When the option add-log-keep-changes-together is non-nil, C-x 4 a adds to any existing entry for the file rather than starting a new entry.

If the value of the variable change-log-version-info-enabled is non-nil, C-x 4 a adds the file's version number to the change log entry. It finds the version number by searching the first ten percent of the file, using regular expressions from the variable change-log-version-number-regexp-list.

The change log file is visited in Change Log mode. In this major mode, each bunch of grouped items counts as one paragraph, and each entry is considered a page. This facilitates editing the entries.

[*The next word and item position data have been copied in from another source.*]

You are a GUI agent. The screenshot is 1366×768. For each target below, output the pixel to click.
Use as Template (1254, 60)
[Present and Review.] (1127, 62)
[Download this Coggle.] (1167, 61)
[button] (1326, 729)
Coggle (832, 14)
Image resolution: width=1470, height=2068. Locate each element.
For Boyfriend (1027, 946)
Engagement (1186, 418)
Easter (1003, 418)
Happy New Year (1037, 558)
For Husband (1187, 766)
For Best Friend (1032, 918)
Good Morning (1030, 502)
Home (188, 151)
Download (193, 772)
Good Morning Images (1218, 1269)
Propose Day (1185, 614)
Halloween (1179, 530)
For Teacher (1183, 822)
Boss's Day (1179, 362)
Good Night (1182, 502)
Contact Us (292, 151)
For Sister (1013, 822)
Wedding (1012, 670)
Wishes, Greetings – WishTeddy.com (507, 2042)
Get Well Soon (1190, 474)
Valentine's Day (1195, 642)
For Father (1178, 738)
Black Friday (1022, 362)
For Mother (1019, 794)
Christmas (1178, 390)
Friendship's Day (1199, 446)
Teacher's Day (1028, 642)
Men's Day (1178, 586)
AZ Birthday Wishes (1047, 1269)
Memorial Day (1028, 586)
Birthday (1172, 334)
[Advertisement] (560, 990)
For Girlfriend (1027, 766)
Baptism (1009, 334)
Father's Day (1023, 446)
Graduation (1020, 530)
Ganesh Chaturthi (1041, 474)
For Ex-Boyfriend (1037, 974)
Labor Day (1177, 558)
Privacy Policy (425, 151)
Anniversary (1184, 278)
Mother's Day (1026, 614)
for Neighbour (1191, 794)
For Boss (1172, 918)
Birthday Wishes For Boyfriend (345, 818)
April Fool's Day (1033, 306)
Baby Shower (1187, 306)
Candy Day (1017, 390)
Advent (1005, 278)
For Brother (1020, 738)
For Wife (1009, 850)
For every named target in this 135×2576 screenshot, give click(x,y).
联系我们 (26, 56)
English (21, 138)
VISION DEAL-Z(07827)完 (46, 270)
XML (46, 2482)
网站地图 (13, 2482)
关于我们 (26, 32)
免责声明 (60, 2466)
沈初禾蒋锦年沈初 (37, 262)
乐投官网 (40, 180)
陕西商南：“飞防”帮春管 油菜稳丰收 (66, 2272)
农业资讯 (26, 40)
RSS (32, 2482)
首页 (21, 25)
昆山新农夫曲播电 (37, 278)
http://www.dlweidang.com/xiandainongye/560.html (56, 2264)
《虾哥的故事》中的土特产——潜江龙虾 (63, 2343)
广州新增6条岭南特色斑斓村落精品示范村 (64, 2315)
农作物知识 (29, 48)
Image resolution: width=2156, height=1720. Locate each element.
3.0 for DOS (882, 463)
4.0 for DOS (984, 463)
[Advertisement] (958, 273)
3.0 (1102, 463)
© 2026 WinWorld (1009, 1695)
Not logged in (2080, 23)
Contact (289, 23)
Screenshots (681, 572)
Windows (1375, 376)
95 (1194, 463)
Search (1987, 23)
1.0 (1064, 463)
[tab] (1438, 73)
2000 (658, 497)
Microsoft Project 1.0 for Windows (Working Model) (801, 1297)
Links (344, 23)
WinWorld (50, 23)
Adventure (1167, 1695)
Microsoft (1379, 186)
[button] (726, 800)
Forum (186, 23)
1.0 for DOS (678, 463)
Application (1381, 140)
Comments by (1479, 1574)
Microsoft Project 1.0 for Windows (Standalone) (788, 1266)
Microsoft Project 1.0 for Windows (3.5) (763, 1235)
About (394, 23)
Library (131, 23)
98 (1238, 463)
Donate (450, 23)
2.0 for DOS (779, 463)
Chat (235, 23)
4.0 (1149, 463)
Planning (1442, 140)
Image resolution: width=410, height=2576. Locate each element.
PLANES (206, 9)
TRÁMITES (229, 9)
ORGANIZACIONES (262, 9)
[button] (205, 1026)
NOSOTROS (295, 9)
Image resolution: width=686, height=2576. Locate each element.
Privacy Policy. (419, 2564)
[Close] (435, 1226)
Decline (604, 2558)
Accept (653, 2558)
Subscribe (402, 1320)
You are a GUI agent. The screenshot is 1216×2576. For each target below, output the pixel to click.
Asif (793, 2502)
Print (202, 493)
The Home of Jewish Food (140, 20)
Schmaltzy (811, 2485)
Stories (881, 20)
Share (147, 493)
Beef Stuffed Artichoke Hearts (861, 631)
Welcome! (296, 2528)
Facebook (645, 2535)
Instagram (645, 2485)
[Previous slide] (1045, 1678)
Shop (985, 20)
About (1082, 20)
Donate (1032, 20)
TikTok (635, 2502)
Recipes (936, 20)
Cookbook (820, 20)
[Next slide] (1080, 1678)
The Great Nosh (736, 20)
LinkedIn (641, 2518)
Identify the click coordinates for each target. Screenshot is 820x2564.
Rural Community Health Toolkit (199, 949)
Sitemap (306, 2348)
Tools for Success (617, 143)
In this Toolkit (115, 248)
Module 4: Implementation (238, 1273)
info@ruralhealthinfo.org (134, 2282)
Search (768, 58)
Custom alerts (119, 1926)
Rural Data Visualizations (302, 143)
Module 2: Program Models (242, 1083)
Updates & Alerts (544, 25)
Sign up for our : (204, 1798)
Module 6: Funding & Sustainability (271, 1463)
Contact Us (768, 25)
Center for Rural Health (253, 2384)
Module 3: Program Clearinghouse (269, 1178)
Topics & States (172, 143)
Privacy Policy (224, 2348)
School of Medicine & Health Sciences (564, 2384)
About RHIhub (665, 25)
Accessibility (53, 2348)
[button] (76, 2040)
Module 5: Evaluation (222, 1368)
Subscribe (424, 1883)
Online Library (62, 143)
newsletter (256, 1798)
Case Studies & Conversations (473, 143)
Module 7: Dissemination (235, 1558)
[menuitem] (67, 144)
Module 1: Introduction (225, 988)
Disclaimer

C-j and auto-fill indent each new line like the previous line; this is convenient for entering the contents of an entry.

You can use the command M-x change-log-merge to merge other log files into a buffer in Change Log Mode, preserving the date ordering of entries.

Versions of Emacs before 20.1 used a different format for the time of the change log entry:

 
Fri May 25 11:23:23 1993 Richard Stallman  <rms@gnu.org>

The M-x change-log-redate command converts all the old-style date entries in the change log file visited in the current buffer to the new format, to make the file uniform in style. This is handy when entries are contributed by many different people, some of whom use old versions of Emacs.

Version control systems are another way to keep track of changes in your program and keep a change log. See section M.7.3.4 Features of the Log Entry Buffer.